Exercise instructions
Report each line of the entries that includes "Enable" by copying it.

Supplied records
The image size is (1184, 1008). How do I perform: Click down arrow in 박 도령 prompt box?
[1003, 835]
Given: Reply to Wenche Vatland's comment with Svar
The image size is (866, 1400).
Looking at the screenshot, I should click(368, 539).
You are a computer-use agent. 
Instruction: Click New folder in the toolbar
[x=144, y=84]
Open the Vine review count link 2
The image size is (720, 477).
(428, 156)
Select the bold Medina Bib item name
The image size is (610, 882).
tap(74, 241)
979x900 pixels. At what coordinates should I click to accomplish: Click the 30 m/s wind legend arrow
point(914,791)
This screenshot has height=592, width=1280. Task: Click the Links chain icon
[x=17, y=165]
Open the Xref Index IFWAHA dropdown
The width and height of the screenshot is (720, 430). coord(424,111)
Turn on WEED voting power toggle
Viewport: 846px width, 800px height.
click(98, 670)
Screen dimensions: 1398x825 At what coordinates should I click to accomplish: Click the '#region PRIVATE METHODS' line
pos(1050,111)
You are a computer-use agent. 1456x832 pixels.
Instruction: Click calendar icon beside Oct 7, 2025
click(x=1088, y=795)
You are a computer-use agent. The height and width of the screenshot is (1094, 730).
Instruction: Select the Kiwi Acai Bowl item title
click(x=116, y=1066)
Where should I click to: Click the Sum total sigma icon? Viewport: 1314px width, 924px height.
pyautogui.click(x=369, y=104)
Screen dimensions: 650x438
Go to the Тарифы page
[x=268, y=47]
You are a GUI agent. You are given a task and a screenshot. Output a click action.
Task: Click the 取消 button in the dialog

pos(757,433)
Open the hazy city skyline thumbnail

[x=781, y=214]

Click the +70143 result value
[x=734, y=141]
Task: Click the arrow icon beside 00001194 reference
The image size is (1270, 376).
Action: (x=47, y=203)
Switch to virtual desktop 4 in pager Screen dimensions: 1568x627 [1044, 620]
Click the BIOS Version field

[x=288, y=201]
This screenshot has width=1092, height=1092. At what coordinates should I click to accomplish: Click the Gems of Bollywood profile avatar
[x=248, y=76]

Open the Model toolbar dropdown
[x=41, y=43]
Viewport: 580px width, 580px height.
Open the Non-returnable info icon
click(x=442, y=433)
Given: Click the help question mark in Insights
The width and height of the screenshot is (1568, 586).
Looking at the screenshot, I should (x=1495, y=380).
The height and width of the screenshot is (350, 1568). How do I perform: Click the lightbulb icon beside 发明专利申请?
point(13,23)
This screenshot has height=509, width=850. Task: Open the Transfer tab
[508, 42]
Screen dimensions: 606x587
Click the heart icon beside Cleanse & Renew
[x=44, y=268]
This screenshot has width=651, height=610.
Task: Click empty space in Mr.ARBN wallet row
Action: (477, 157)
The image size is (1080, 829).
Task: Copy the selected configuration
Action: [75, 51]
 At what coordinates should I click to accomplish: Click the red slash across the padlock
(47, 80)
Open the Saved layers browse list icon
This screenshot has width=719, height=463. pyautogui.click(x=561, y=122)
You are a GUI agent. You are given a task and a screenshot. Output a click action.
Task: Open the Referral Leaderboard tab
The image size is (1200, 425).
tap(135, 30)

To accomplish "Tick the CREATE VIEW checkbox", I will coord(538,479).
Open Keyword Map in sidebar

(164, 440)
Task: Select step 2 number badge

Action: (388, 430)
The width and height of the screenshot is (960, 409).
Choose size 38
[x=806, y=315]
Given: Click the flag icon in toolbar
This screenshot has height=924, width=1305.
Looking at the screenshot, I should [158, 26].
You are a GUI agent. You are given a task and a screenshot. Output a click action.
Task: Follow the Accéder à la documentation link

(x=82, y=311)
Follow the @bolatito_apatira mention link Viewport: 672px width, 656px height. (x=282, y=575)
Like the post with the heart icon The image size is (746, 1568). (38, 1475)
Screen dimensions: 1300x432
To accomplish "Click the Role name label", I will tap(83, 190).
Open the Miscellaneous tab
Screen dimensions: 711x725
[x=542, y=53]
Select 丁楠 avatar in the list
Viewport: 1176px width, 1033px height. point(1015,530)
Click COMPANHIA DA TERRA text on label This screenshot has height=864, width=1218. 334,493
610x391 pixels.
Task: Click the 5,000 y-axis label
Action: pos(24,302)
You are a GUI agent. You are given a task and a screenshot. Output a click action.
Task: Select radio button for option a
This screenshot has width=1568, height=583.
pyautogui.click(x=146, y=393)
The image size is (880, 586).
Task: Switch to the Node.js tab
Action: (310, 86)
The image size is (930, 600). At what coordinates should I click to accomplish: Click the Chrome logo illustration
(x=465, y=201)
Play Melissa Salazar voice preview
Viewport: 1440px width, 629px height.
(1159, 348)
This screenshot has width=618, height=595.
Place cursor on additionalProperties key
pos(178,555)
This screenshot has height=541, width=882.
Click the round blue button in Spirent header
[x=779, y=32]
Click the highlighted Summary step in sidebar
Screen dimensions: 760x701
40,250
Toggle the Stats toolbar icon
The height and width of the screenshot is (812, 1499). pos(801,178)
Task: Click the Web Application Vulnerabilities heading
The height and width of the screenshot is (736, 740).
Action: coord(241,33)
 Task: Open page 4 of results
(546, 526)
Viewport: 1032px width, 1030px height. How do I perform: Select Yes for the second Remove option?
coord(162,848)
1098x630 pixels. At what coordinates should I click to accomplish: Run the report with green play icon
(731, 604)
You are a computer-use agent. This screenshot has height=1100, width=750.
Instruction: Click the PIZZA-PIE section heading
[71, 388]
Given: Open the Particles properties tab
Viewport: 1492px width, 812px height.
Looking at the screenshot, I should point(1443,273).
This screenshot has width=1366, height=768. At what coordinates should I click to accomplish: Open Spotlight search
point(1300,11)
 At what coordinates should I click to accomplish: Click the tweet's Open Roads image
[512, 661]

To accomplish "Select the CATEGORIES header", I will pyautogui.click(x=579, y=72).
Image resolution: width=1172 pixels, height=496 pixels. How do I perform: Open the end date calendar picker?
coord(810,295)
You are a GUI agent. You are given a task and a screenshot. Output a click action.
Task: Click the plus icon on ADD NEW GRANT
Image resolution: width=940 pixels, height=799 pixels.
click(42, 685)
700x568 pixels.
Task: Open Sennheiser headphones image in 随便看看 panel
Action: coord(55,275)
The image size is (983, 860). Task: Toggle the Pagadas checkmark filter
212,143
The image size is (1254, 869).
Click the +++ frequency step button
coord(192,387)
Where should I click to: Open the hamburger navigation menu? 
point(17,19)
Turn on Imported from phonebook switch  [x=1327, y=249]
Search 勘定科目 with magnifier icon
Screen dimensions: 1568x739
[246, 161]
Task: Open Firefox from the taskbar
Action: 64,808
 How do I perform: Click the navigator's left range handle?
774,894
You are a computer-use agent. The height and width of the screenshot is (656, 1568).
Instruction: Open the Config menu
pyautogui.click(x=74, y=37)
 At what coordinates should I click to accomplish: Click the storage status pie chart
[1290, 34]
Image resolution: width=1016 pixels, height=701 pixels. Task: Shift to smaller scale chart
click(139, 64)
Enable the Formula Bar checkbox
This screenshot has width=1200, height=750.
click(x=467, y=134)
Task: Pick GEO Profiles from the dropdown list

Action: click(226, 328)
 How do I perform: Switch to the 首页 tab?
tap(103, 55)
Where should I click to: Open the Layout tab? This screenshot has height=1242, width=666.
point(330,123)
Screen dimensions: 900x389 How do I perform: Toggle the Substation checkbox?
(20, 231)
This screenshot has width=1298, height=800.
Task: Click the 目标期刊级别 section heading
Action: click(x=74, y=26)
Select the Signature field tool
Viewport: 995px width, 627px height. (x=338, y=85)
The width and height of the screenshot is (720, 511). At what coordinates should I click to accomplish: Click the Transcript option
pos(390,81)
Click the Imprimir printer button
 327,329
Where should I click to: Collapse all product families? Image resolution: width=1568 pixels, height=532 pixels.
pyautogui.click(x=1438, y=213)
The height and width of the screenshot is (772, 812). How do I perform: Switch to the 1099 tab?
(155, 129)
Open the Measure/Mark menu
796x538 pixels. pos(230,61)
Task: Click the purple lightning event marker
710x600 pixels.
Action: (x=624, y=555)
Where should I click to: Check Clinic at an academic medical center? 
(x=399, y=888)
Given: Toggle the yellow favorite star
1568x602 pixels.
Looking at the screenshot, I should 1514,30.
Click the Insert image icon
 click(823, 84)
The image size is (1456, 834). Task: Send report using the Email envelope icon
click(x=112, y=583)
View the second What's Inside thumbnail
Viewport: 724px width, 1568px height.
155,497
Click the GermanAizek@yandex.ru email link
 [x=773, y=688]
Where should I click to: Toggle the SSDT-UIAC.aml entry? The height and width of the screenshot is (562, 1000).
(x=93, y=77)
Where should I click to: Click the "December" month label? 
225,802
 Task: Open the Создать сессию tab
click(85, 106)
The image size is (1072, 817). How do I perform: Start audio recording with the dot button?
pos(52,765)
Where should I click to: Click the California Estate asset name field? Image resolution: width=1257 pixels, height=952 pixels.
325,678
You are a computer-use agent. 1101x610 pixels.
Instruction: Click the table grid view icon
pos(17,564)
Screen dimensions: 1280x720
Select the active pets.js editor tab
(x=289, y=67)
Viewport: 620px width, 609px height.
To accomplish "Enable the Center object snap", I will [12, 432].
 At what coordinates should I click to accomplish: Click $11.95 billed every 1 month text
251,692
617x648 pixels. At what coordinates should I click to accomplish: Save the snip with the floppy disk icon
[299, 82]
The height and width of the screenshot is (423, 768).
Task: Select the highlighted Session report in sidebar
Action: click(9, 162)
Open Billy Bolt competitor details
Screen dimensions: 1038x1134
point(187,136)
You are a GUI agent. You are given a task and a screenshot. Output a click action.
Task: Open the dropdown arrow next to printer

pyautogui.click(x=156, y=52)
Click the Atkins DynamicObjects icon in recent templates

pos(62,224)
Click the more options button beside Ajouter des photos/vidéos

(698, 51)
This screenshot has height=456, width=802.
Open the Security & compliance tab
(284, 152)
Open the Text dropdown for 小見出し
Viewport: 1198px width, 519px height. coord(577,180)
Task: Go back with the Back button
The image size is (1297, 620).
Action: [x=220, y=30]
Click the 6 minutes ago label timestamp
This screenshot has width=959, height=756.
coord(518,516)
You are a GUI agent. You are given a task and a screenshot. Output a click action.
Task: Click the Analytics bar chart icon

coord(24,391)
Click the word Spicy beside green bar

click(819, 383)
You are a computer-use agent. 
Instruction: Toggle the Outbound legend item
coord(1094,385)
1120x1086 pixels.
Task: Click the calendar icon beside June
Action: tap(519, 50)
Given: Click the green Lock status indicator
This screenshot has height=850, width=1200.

Exercise answer
Enable the Formula Bar checkbox
To accomplish "Enable the Center object snap", I will [12, 432].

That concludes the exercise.